Data for review ▸
+++++
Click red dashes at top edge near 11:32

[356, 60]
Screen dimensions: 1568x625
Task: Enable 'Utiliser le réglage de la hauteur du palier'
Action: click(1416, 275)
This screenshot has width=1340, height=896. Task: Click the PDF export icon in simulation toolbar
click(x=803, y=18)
+++++
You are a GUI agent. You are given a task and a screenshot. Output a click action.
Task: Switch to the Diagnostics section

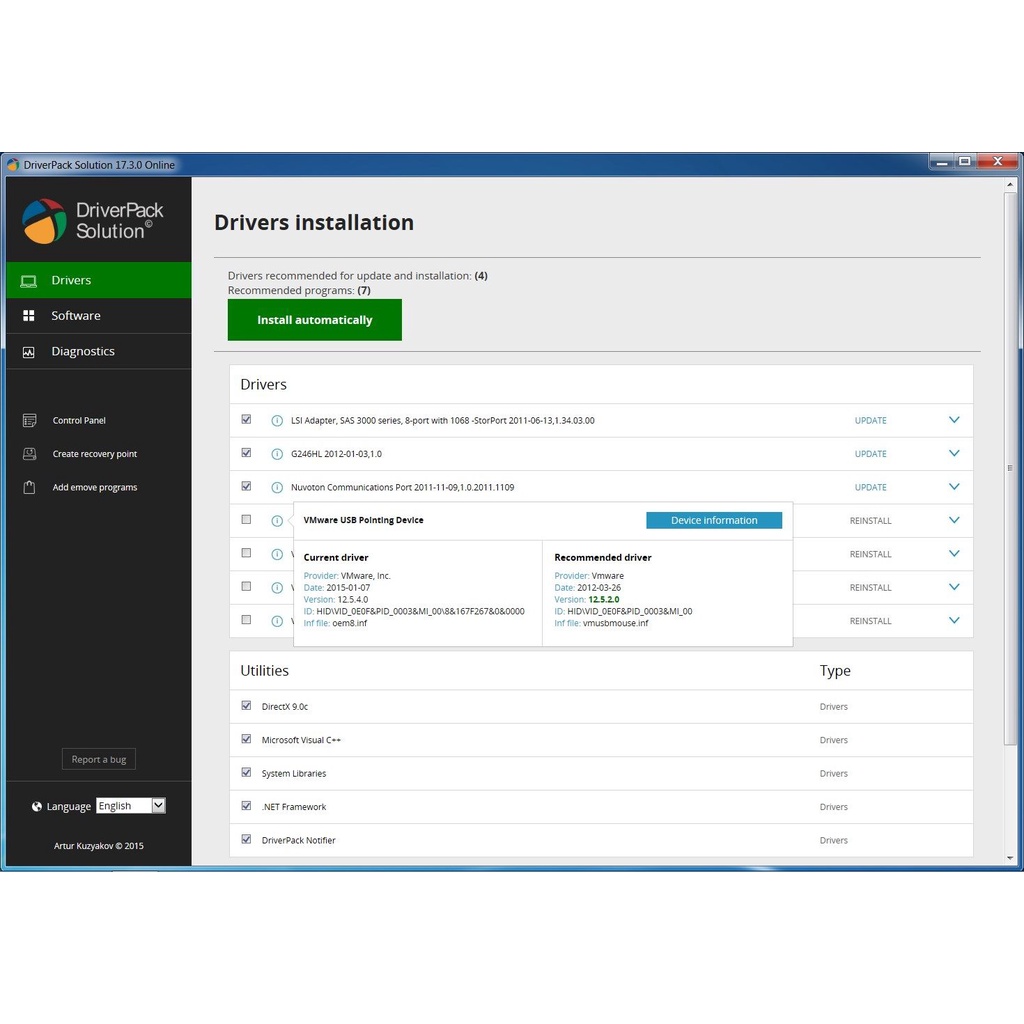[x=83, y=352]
+++++
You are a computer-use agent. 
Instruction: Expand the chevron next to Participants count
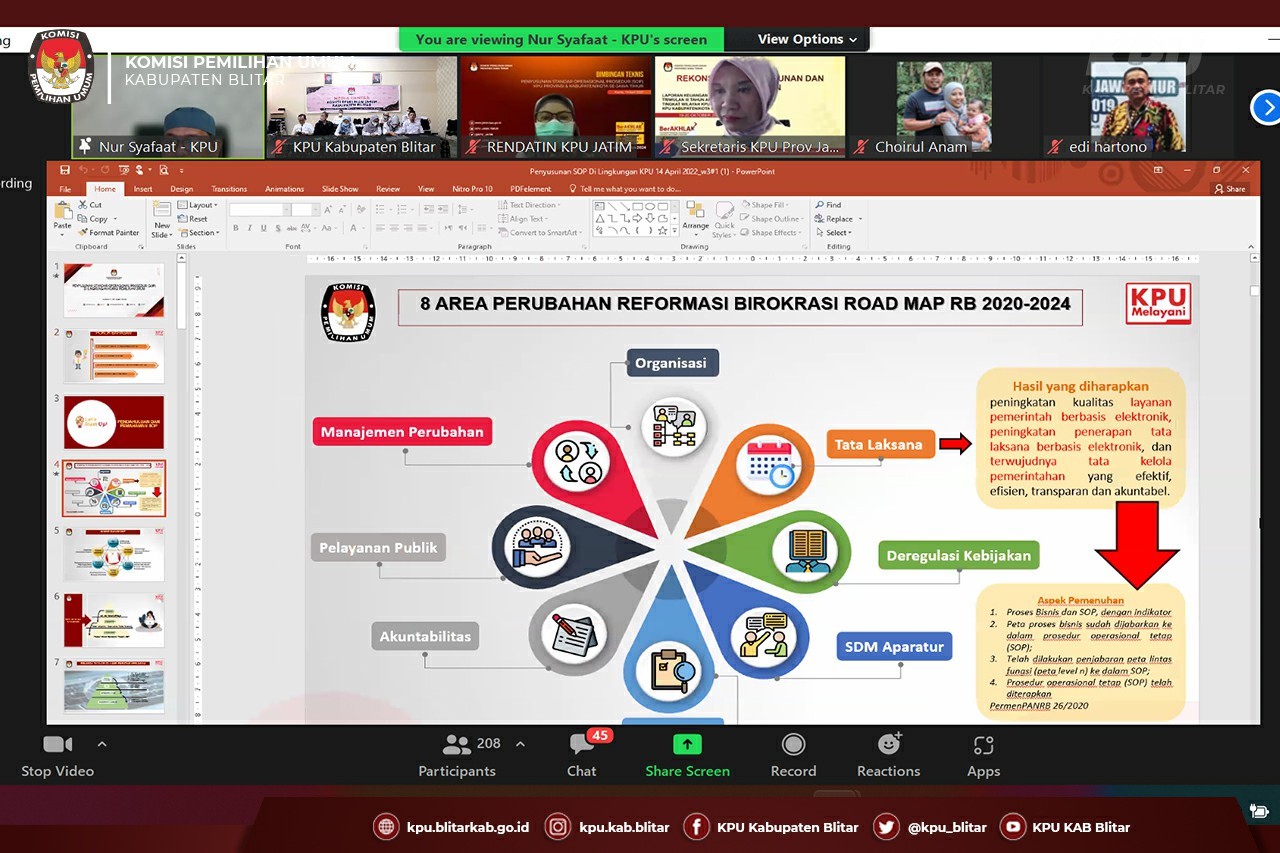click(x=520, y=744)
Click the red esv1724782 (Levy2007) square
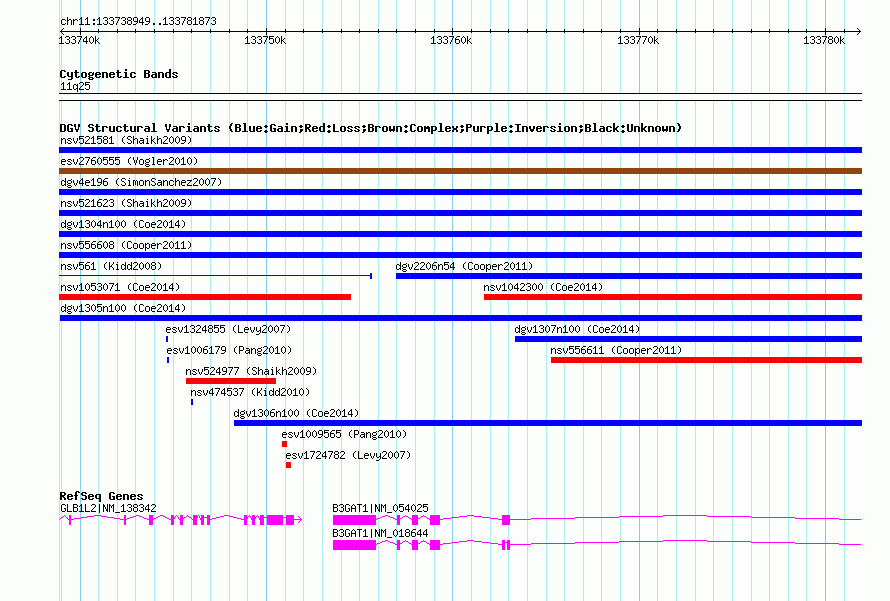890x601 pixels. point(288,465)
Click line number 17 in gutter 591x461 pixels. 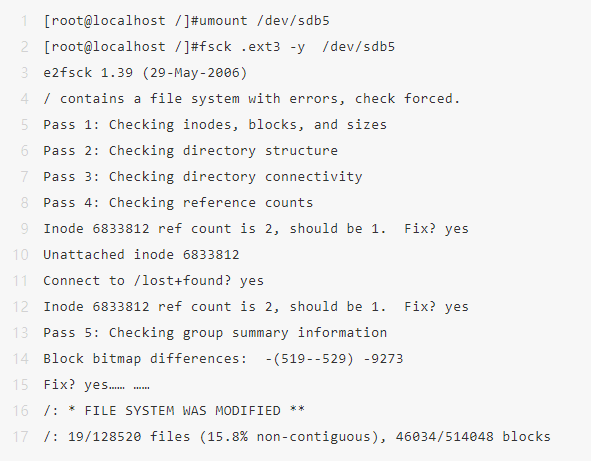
+++++
Work instruction ▸ Output only the lines above from the one containing "Click the red esv1724782 (Levy2007) square" to the one containing "Click line number", both included, exactly as written and with no pictures.

Answer ▸
Click the red esv1724782 (Levy2007) square
890x601 pixels. point(288,465)
Click line number 17 in gutter 591x461 pixels. 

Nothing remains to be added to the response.